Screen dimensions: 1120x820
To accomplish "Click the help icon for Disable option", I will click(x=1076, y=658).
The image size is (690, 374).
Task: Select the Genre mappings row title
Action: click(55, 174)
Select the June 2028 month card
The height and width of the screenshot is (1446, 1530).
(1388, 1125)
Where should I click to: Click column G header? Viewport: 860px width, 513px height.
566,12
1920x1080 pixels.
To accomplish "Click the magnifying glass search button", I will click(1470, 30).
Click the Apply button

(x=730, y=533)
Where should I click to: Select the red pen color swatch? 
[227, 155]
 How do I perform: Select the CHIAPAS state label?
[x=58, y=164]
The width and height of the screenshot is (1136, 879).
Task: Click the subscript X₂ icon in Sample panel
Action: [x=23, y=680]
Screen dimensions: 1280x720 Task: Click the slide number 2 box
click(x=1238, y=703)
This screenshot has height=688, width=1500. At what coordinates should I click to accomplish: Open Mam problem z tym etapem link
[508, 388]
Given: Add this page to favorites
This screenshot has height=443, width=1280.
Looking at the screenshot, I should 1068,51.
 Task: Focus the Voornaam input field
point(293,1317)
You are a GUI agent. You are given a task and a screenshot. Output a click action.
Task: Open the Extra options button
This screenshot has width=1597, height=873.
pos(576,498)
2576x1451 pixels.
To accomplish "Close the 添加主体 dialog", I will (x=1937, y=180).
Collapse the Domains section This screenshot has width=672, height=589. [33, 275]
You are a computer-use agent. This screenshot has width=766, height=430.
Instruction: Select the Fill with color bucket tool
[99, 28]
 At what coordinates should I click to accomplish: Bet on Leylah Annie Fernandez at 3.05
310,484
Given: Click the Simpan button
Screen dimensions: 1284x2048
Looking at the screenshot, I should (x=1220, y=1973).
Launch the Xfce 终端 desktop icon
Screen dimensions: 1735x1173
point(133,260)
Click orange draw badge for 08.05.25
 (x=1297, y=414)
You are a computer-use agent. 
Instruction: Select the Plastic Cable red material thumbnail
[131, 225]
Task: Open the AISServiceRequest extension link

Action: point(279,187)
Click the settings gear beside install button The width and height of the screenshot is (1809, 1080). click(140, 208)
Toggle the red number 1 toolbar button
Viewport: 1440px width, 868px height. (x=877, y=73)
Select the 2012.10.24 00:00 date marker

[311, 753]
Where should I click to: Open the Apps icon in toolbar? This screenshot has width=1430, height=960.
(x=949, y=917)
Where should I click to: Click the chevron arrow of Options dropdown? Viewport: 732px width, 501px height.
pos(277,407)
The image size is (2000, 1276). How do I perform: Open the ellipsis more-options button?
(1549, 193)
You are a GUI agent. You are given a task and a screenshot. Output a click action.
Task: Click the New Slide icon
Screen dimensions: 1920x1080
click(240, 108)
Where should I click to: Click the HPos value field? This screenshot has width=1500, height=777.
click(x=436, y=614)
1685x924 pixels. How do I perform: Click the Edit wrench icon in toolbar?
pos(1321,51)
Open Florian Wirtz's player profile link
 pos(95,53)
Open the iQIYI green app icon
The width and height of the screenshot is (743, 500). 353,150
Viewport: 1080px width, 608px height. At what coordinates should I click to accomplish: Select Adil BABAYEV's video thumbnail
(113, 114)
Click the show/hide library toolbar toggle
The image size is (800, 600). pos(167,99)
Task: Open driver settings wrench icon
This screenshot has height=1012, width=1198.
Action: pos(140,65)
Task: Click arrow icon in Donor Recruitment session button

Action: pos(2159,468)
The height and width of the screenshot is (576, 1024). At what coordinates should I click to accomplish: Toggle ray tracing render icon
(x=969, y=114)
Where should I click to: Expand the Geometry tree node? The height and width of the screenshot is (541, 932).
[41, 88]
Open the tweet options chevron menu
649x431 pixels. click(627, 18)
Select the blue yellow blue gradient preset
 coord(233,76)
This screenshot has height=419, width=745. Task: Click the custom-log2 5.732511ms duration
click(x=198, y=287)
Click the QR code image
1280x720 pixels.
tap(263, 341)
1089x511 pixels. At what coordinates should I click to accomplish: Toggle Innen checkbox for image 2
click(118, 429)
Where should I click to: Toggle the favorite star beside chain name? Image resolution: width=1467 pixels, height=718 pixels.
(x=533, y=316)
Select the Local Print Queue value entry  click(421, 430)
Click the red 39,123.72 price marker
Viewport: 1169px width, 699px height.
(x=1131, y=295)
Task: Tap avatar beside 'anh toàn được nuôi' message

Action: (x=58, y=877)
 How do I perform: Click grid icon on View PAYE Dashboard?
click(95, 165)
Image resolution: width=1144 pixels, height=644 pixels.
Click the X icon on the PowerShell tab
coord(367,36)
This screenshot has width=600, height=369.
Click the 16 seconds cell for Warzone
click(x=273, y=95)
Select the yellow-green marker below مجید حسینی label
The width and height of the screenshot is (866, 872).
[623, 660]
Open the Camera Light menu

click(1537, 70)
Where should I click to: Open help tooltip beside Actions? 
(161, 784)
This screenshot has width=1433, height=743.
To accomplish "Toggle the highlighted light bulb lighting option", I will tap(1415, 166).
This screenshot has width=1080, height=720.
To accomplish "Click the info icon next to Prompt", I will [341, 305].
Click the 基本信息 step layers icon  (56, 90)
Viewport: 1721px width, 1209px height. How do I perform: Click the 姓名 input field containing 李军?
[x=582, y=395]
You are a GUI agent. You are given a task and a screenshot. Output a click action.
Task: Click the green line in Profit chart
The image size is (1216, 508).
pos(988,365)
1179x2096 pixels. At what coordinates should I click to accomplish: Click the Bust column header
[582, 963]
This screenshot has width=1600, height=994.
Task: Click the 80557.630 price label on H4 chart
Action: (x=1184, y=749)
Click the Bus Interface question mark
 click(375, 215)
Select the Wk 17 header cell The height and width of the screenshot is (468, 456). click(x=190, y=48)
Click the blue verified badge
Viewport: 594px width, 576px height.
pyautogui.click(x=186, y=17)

*WHAT IS EXPECTED*.
Copy every line of the listing above exactly as it appears.

*RESPONSE*.
Screen dimensions: 1120x820
To accomplish "Click the help icon for Disable option", I will click(x=1076, y=658).
The image size is (690, 374).
Task: Select the Genre mappings row title
Action: click(55, 174)
Select the June 2028 month card
The height and width of the screenshot is (1446, 1530).
(1388, 1125)
Where should I click to: Click column G header? Viewport: 860px width, 513px height.
566,12
1920x1080 pixels.
To accomplish "Click the magnifying glass search button", I will click(1470, 30).
Click the Apply button

(x=730, y=533)
Where should I click to: Select the red pen color swatch? 
[227, 155]
 How do I perform: Select the CHIAPAS state label?
[x=58, y=164]
The width and height of the screenshot is (1136, 879).
Task: Click the subscript X₂ icon in Sample panel
Action: [x=23, y=680]
Screen dimensions: 1280x720 Task: Click the slide number 2 box
click(x=1238, y=703)
This screenshot has height=688, width=1500. At what coordinates should I click to accomplish: Open Mam problem z tym etapem link
[508, 388]
Given: Add this page to favorites
This screenshot has height=443, width=1280.
Looking at the screenshot, I should 1068,51.
 Task: Focus the Voornaam input field
point(293,1317)
You are a GUI agent. You are given a task and a screenshot. Output a click action.
Task: Open the Extra options button
This screenshot has width=1597, height=873.
pos(576,498)
2576x1451 pixels.
To accomplish "Close the 添加主体 dialog", I will (x=1937, y=180).
Collapse the Domains section This screenshot has width=672, height=589. [33, 275]
You are a computer-use agent. This screenshot has width=766, height=430.
Instruction: Select the Fill with color bucket tool
[99, 28]
 At what coordinates should I click to accomplish: Bet on Leylah Annie Fernandez at 3.05
310,484
Given: Click the Simpan button
Screen dimensions: 1284x2048
Looking at the screenshot, I should (x=1220, y=1973).
Launch the Xfce 终端 desktop icon
Screen dimensions: 1735x1173
point(133,260)
Click orange draw badge for 08.05.25
 (x=1297, y=414)
You are a computer-use agent. 
Instruction: Select the Plastic Cable red material thumbnail
[131, 225]
Task: Open the AISServiceRequest extension link

Action: point(279,187)
Click the settings gear beside install button The width and height of the screenshot is (1809, 1080). click(140, 208)
Toggle the red number 1 toolbar button
Viewport: 1440px width, 868px height. (x=877, y=73)
Select the 2012.10.24 00:00 date marker

[311, 753]
Where should I click to: Open the Apps icon in toolbar? This screenshot has width=1430, height=960.
(x=949, y=917)
Where should I click to: Click the chevron arrow of Options dropdown? Viewport: 732px width, 501px height.
pos(277,407)
The image size is (2000, 1276). How do I perform: Open the ellipsis more-options button?
(1549, 193)
You are a GUI agent. You are given a task and a screenshot. Output a click action.
Task: Click the New Slide icon
Screen dimensions: 1920x1080
click(240, 108)
Where should I click to: Click the HPos value field? This screenshot has width=1500, height=777.
click(x=436, y=614)
1685x924 pixels. How do I perform: Click the Edit wrench icon in toolbar?
pos(1321,51)
Open Florian Wirtz's player profile link
 pos(95,53)
Open the iQIYI green app icon
The width and height of the screenshot is (743, 500). 353,150
Viewport: 1080px width, 608px height. At what coordinates should I click to accomplish: Select Adil BABAYEV's video thumbnail
(113, 114)
Click the show/hide library toolbar toggle
The image size is (800, 600). pos(167,99)
Task: Open driver settings wrench icon
This screenshot has height=1012, width=1198.
Action: pos(140,65)
Task: Click arrow icon in Donor Recruitment session button

Action: pos(2159,468)
The height and width of the screenshot is (576, 1024). At what coordinates should I click to accomplish: Toggle ray tracing render icon
(x=969, y=114)
Where should I click to: Expand the Geometry tree node? The height and width of the screenshot is (541, 932).
[41, 88]
Open the tweet options chevron menu
649x431 pixels. click(627, 18)
Select the blue yellow blue gradient preset
 coord(233,76)
This screenshot has height=419, width=745. Task: Click the custom-log2 5.732511ms duration
click(x=198, y=287)
Click the QR code image
1280x720 pixels.
tap(263, 341)
1089x511 pixels. At what coordinates should I click to accomplish: Toggle Innen checkbox for image 2
click(118, 429)
Where should I click to: Toggle the favorite star beside chain name? Image resolution: width=1467 pixels, height=718 pixels.
(x=533, y=316)
Select the Local Print Queue value entry  click(421, 430)
Click the red 39,123.72 price marker
Viewport: 1169px width, 699px height.
(x=1131, y=295)
Task: Tap avatar beside 'anh toàn được nuôi' message

Action: (x=58, y=877)
 How do I perform: Click grid icon on View PAYE Dashboard?
click(95, 165)
Image resolution: width=1144 pixels, height=644 pixels.
Click the X icon on the PowerShell tab
coord(367,36)
This screenshot has width=600, height=369.
Click the 16 seconds cell for Warzone
click(x=273, y=95)
Select the yellow-green marker below مجید حسینی label
The width and height of the screenshot is (866, 872).
[623, 660]
Open the Camera Light menu

click(1537, 70)
Where should I click to: Open help tooltip beside Actions? 
(161, 784)
This screenshot has width=1433, height=743.
To accomplish "Toggle the highlighted light bulb lighting option", I will tap(1415, 166).
This screenshot has width=1080, height=720.
To accomplish "Click the info icon next to Prompt", I will [341, 305].
Click the 基本信息 step layers icon  (56, 90)
Viewport: 1721px width, 1209px height. How do I perform: Click the 姓名 input field containing 李军?
[x=582, y=395]
You are a GUI agent. You are given a task and a screenshot. Output a click action.
Task: Click the green line in Profit chart
The image size is (1216, 508).
pos(988,365)
1179x2096 pixels. At what coordinates should I click to accomplish: Click the Bust column header
[582, 963]
This screenshot has width=1600, height=994.
Task: Click the 80557.630 price label on H4 chart
Action: (x=1184, y=749)
Click the Bus Interface question mark
 click(375, 215)
Select the Wk 17 header cell The height and width of the screenshot is (468, 456). click(x=190, y=48)
Click the blue verified badge
Viewport: 594px width, 576px height.
pyautogui.click(x=186, y=17)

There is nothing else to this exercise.